Copy the entries from the line containing "At what (x,y)" through the line containing "Looking at the", swapping "coordinate pair" for "position" and keeping everything else unchanged. Leave the pictures out of your answer.

+++

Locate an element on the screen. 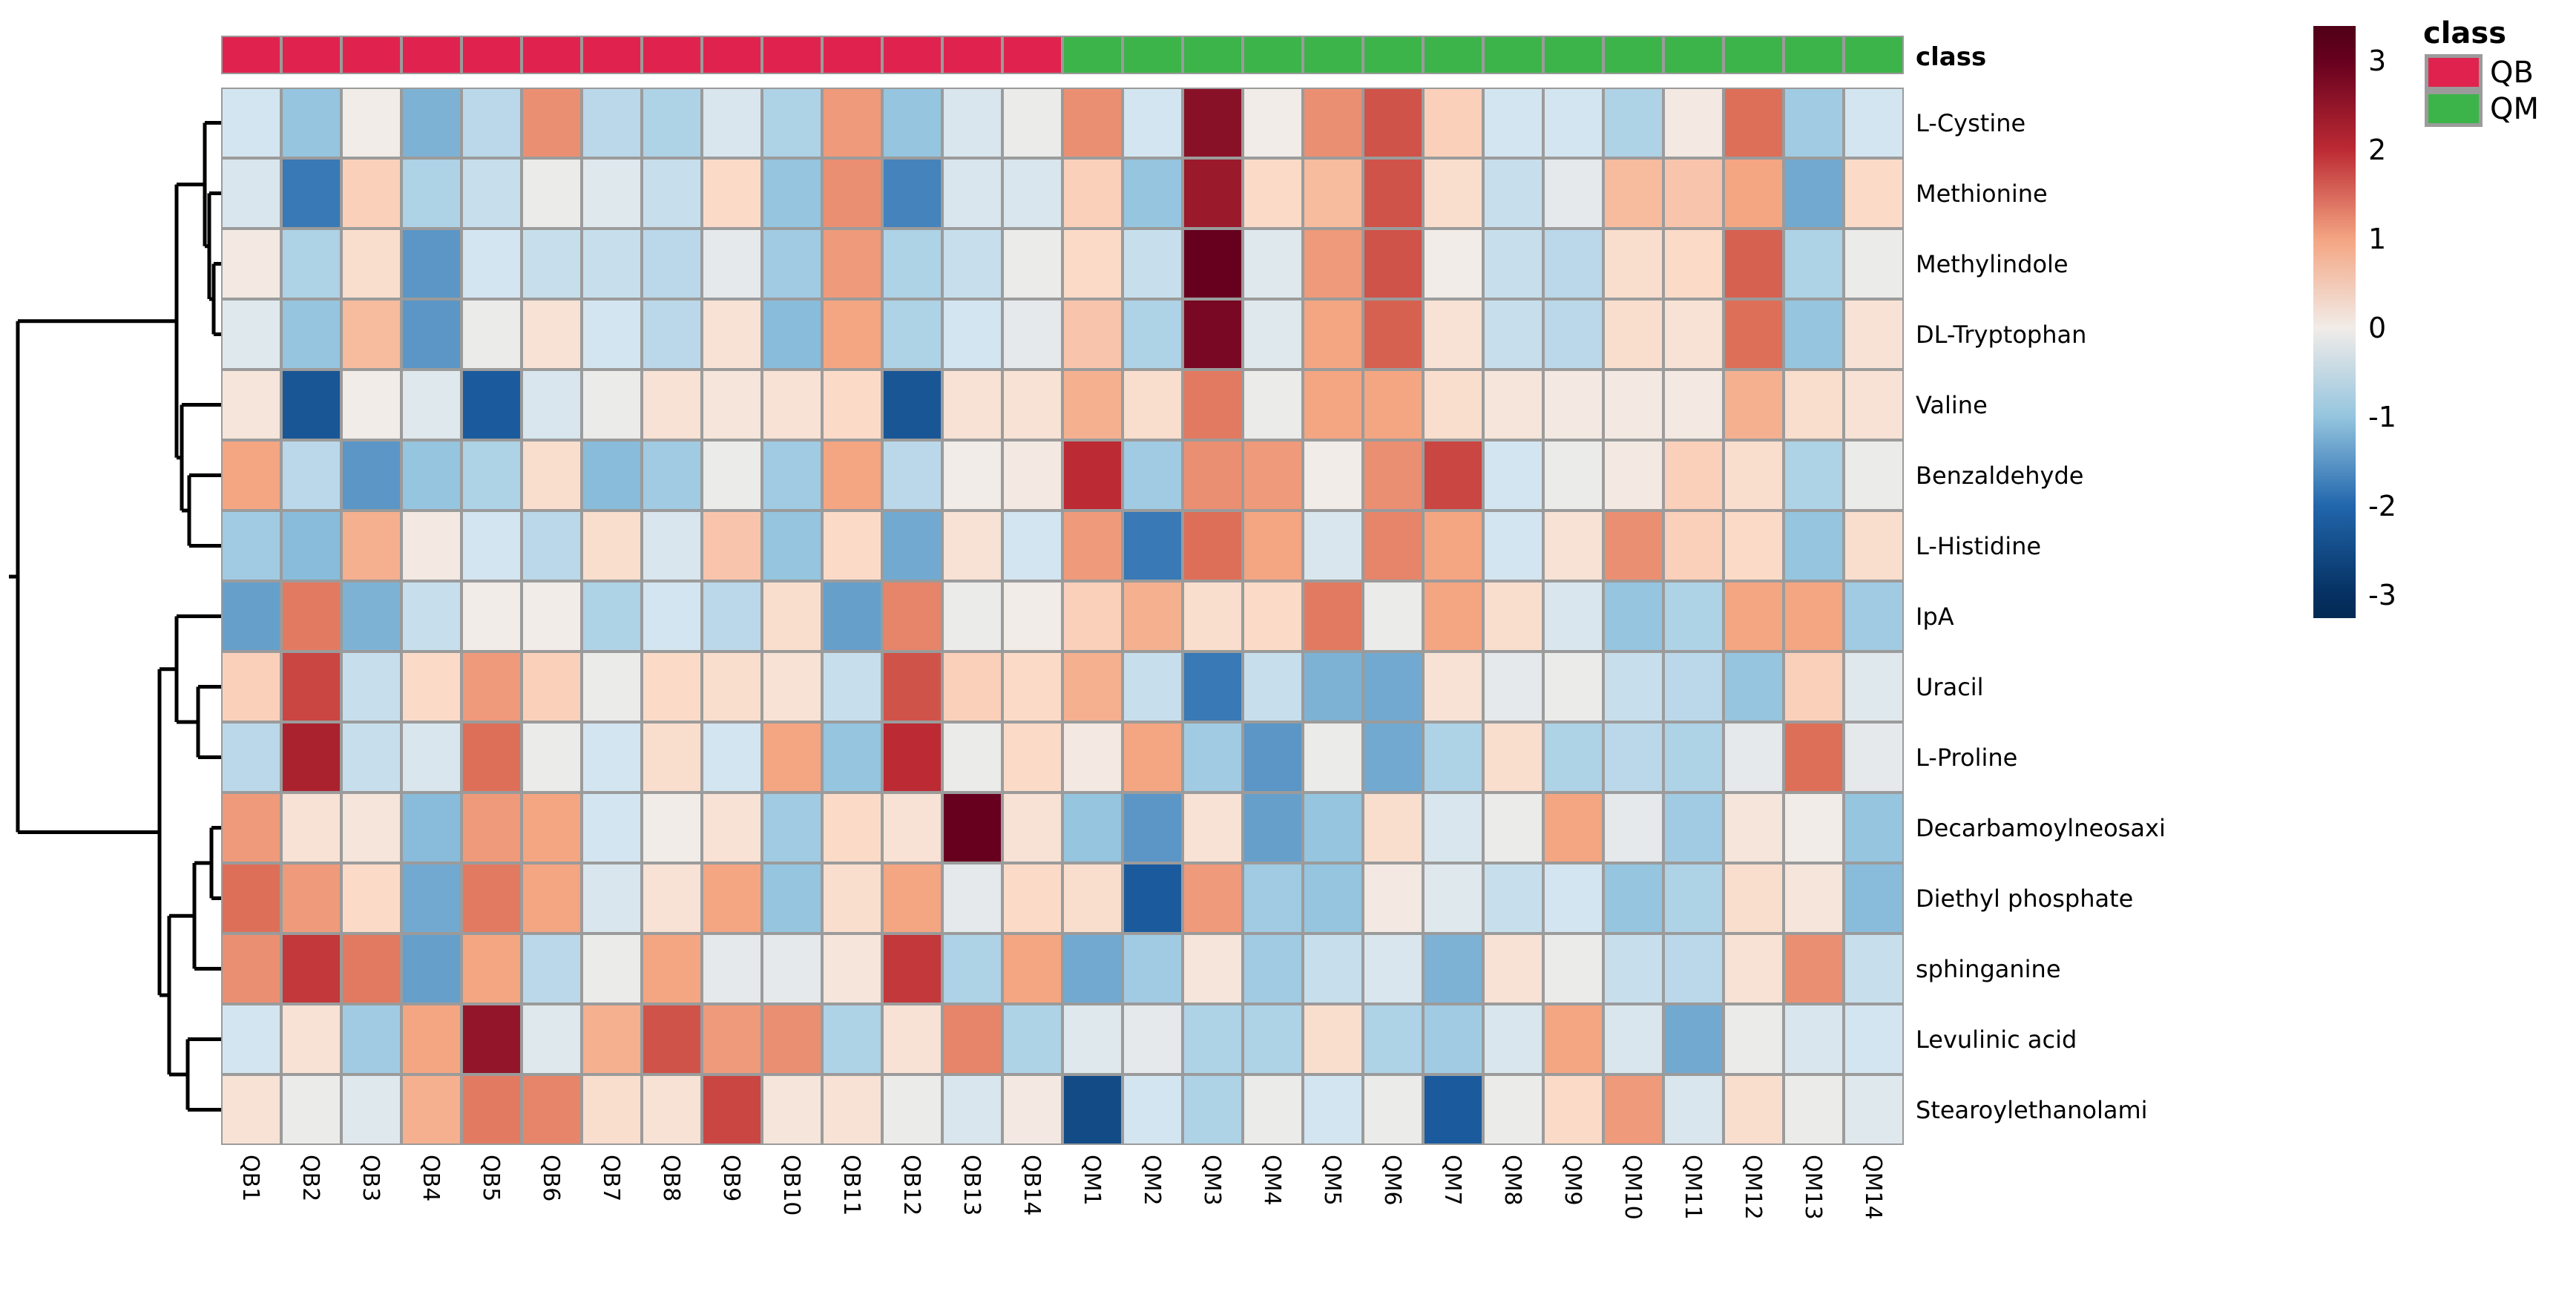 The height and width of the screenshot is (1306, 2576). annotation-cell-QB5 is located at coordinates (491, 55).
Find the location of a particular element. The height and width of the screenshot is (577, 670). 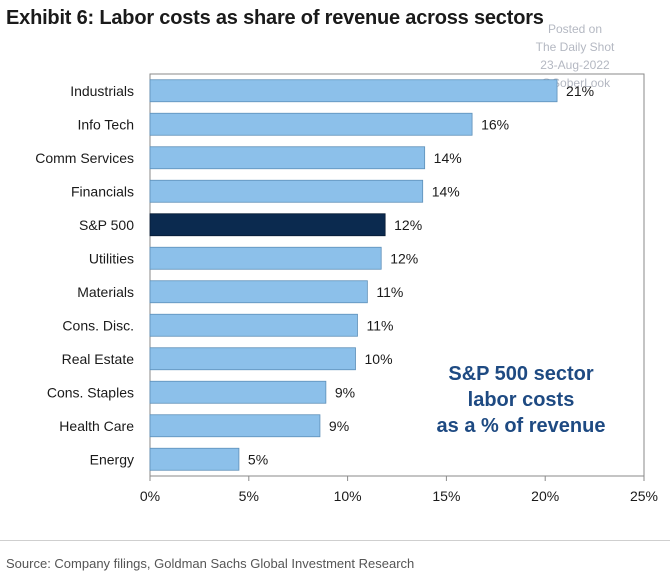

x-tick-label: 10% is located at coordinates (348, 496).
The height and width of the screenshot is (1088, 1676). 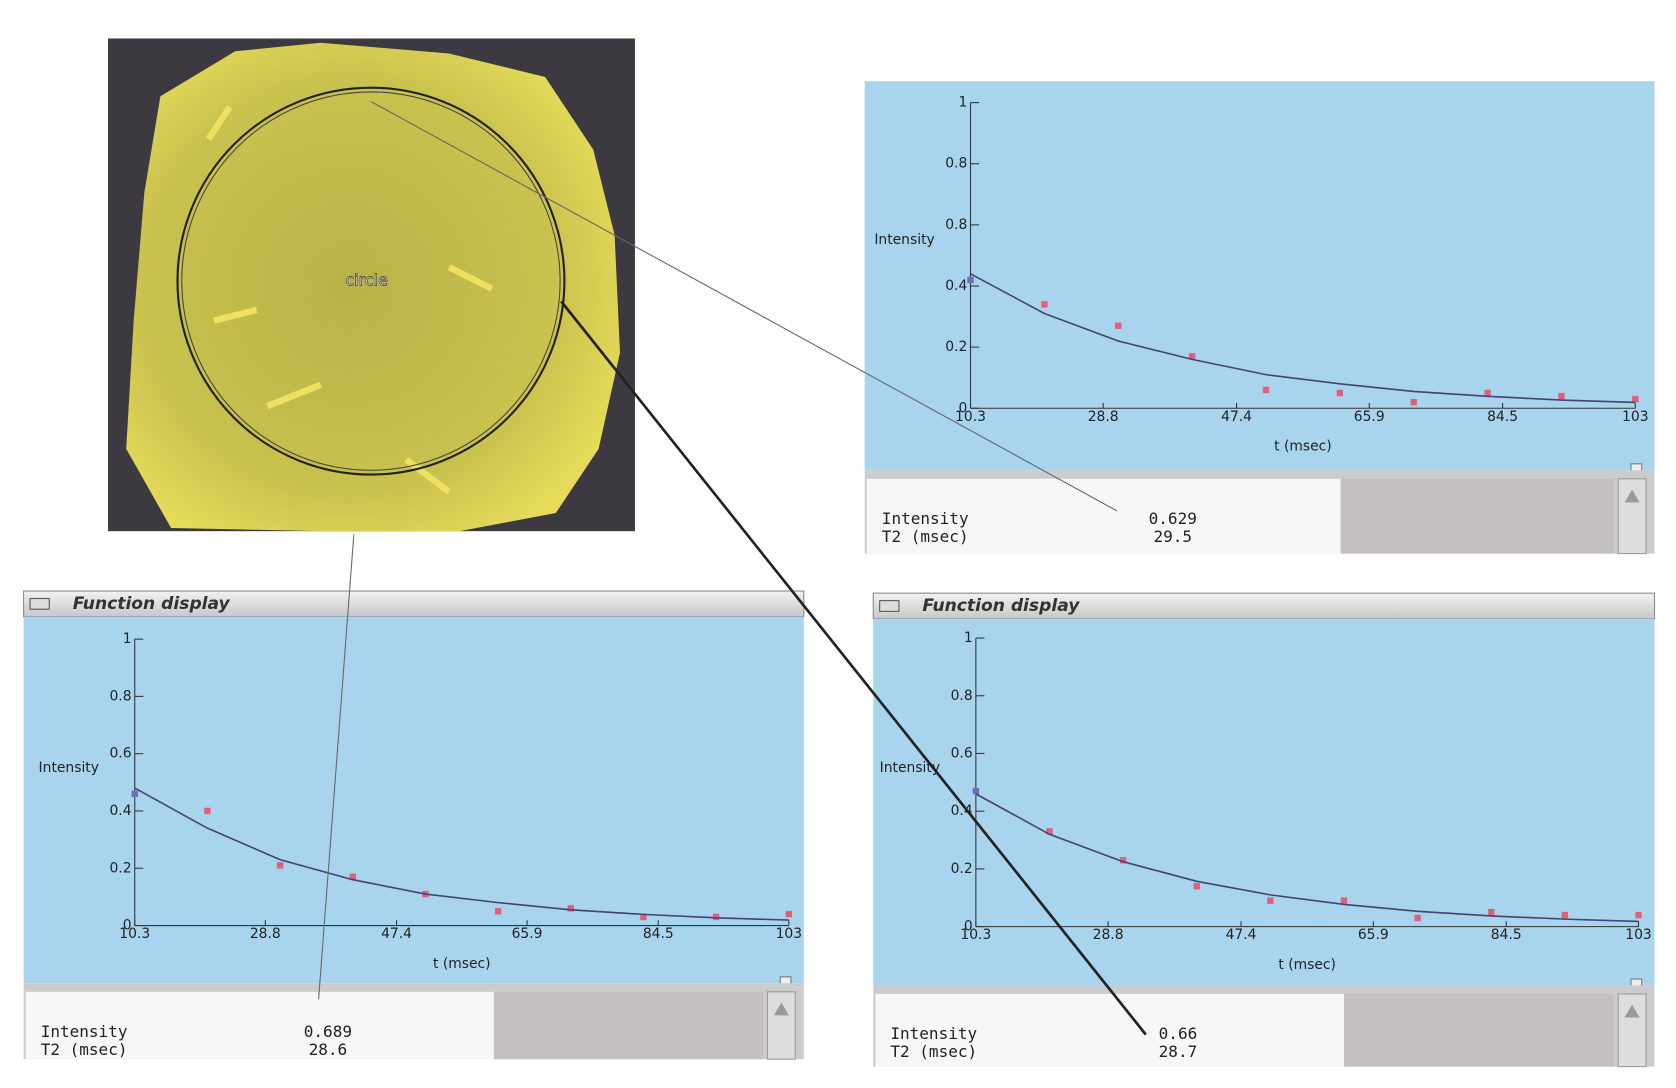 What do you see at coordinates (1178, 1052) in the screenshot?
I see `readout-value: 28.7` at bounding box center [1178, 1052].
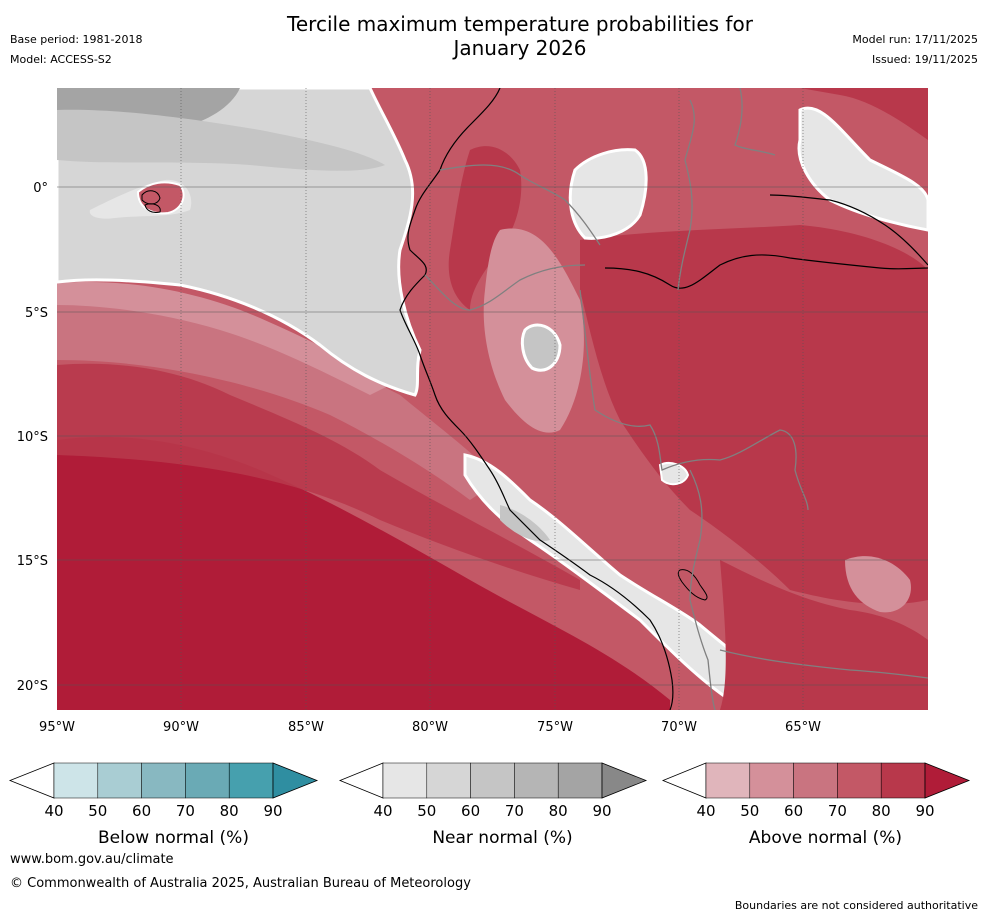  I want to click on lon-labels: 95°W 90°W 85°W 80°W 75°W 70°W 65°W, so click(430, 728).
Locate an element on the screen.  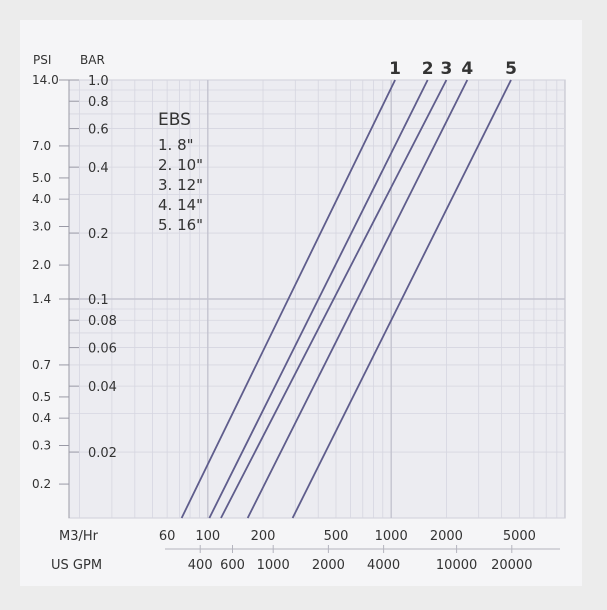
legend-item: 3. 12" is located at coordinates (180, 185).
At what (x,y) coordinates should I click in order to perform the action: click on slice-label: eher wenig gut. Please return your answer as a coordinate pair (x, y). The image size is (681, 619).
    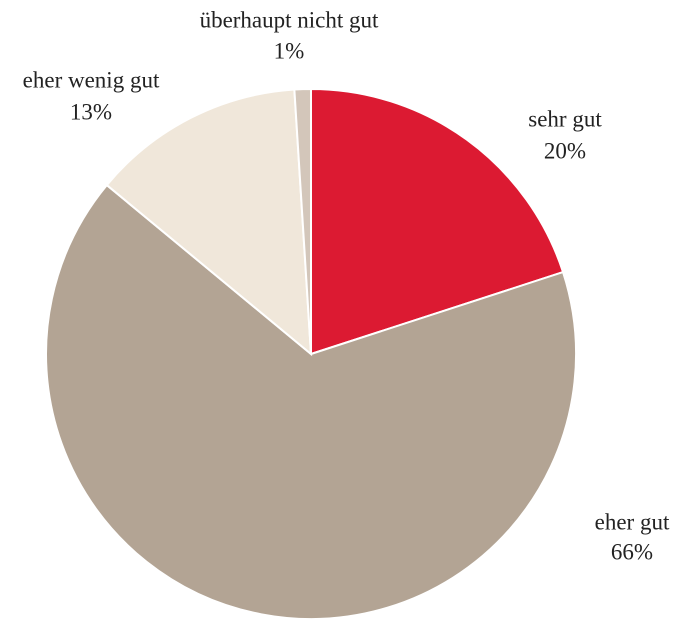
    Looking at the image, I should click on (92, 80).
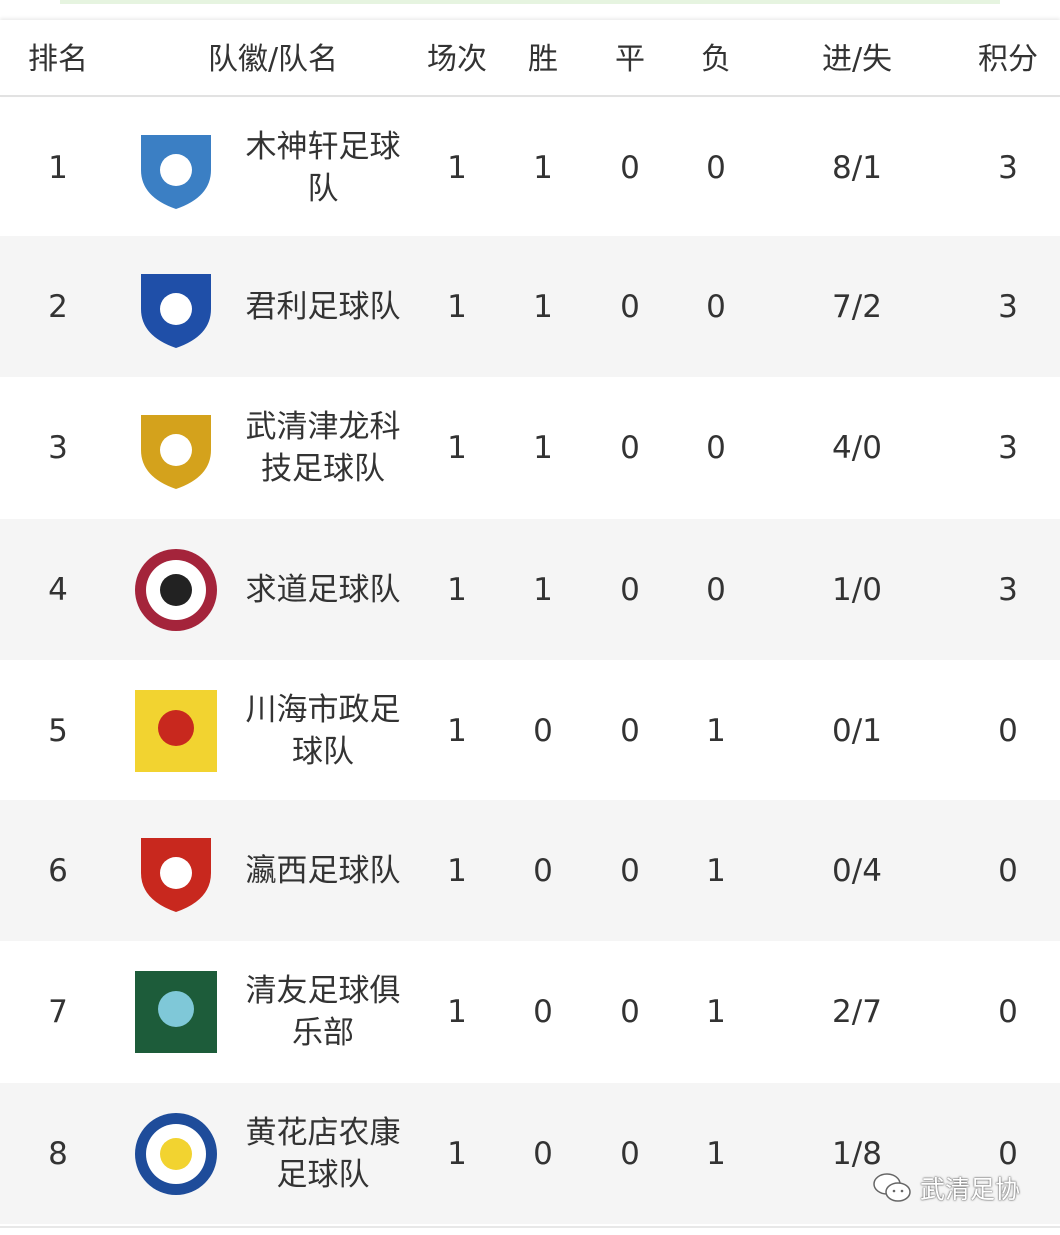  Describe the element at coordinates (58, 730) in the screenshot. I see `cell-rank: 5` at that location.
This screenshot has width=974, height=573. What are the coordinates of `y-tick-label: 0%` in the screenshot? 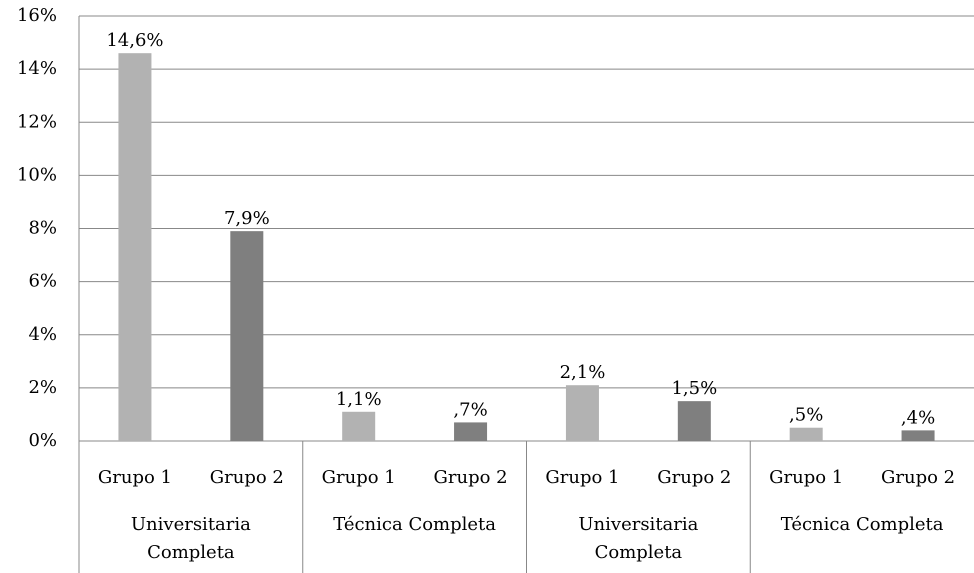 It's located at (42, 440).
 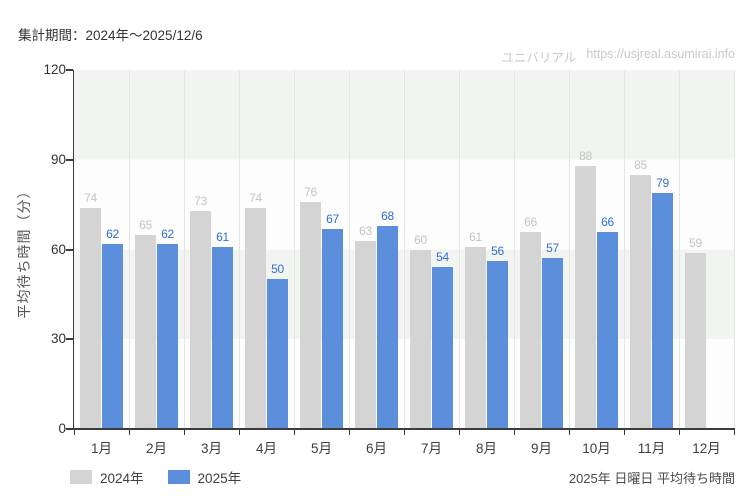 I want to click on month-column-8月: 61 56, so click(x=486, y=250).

+++

**Written answer:**
At what (x,y) coordinates should I click in order to perform the action: click on slice-label: eher wenig gut. Please return your answer as a position (x, y). The image size is (681, 619).
    Looking at the image, I should click on (92, 80).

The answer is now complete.